## Enunciado
Reescreva o trecho do texto sobre o doutor Márcio que vai de "Pasta Joia Review" até "e doutor Kildare.", inclusive, trocando "valise" por "maleta".

## Texto fornecido
· · ·
Pasta Joia Review - 15


Doutor Máximo
A roupa branca e uma surrada valise de couro eram marcas pessoais de Márcio Carvalho Lopes. Também eram a assertividade e a dedicação integral ao ofício, características que lhe deram status de ídolo perante seus pacientes. Doutor Márcio era mesmo um tipo raro de médico, ainda mais nos dias atuais.
Na Curvelo do século passado, aquele homenzarrão grisalho e sisudo espantava males do corpo com gestos austeros. Bastavam duas palavras com sua voz grave, uma receita com seus garranchos e sua mão direita sobre onde doía para que a cura se pusesse a caminho. Parecia um pajé laico e moderno, além de um misto entre os televisivos House e doutor Kildare.
Seus diagnósticos breves e precisos, antes da confirmação por exames, colocavam doutor Márcio no topo da confiança popular, a mesma que o fez prefeito por um curto período. Tal qual o pai que dava bronca no filho travesso, ele repreendia com rigor o cardiopata que descumpria dieta e medicação.  Como frases cortantes, expunha causas banais de endemias e enquadrava quem se automedicasse. Imagino até como agiria em tempos de doutor Google.
· · ·
## Dados para análise
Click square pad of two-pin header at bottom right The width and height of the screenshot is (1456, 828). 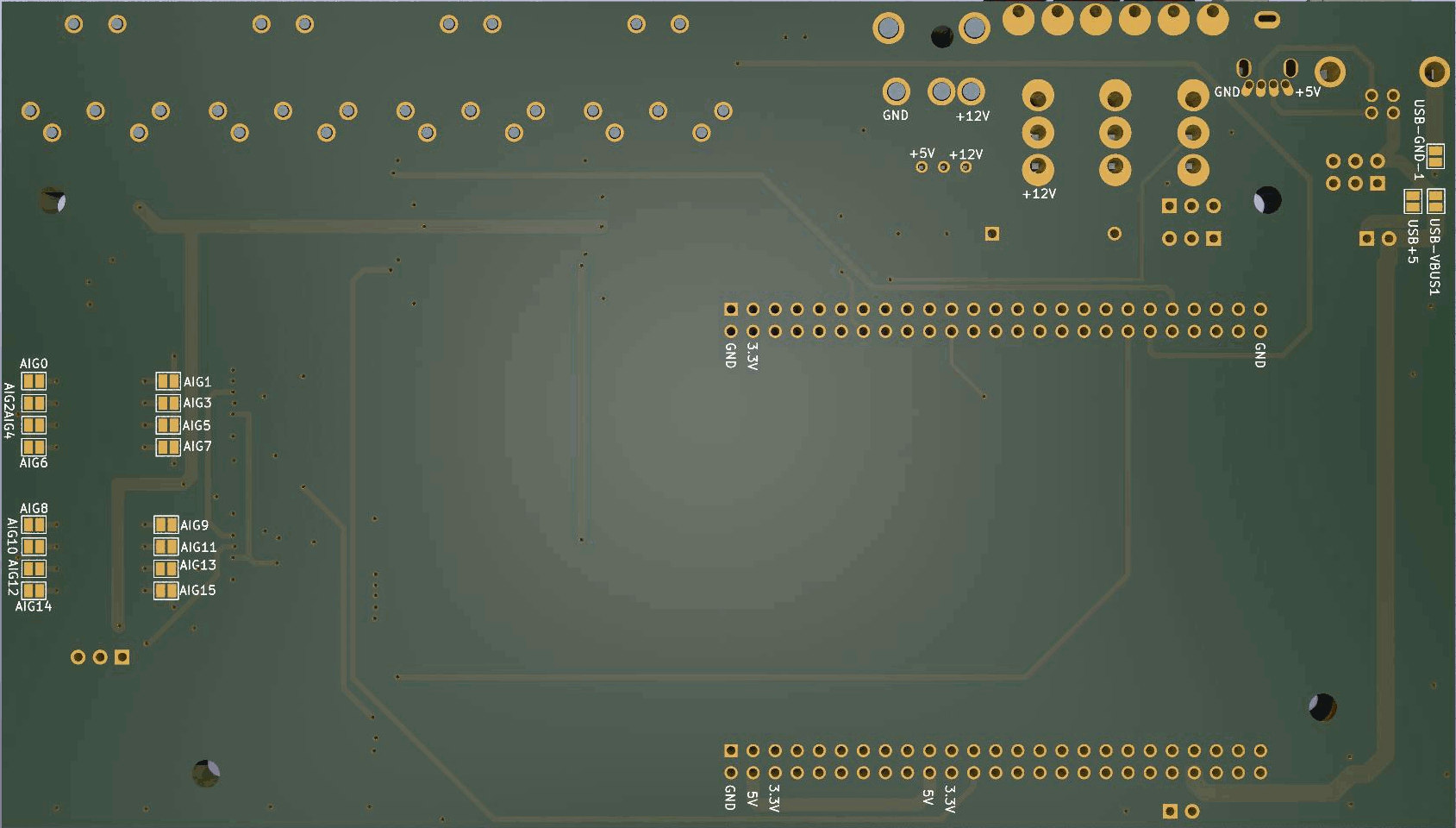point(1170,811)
· · ·
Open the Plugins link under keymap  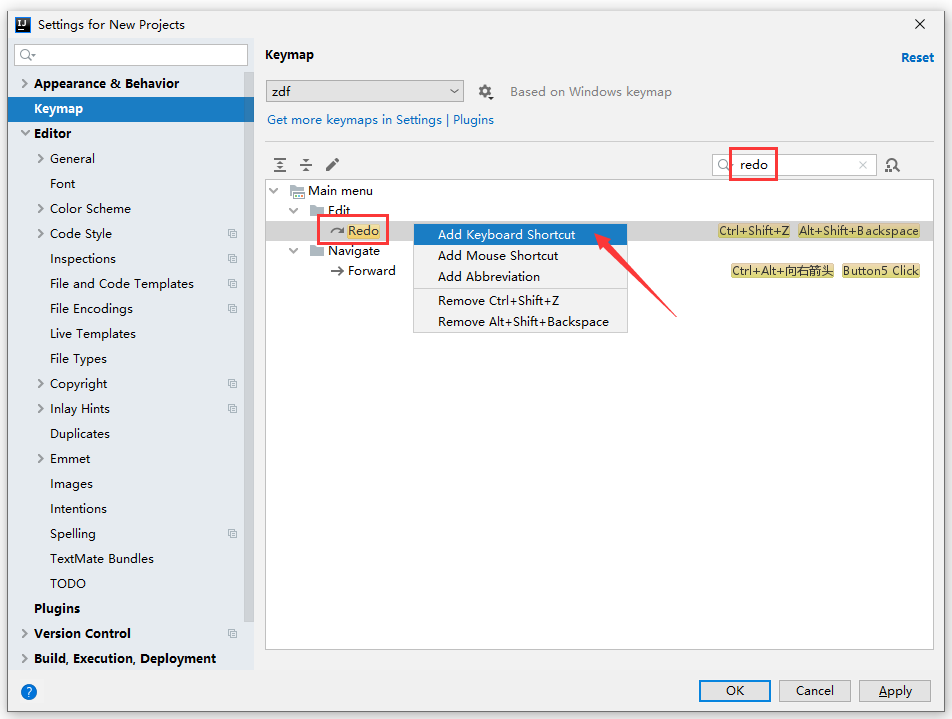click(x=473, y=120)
· · ·
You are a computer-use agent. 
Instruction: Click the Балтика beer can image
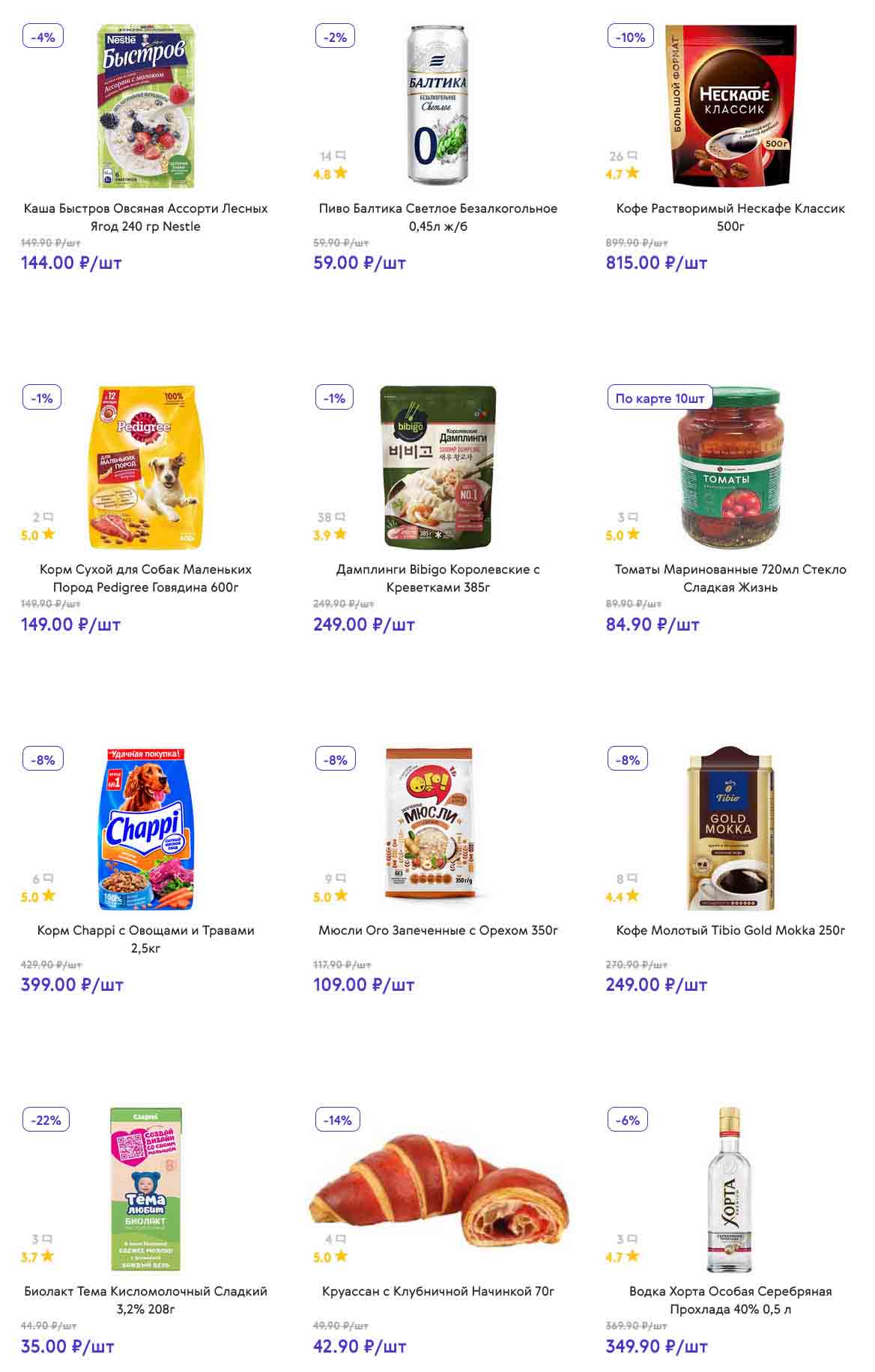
· · ·
## Resposta abaixo
Pasta Joia Review - 15


Doutor Máximo
A roupa branca e uma surrada maleta de couro eram marcas pessoais de Márcio Carvalho Lopes. Também eram a assertividade e a dedicação integral ao ofício, características que lhe deram status de ídolo perante seus pacientes. Doutor Márcio era mesmo um tipo raro de médico, ainda mais nos dias atuais.
Na Curvelo do século passado, aquele homenzarrão grisalho e sisudo espantava males do corpo com gestos austeros. Bastavam duas palavras com sua voz grave, uma receita com seus garranchos e sua mão direita sobre onde doía para que a cura se pusesse a caminho. Parecia um pajé laico e moderno, além de um misto entre os televisivos House e doutor Kildare.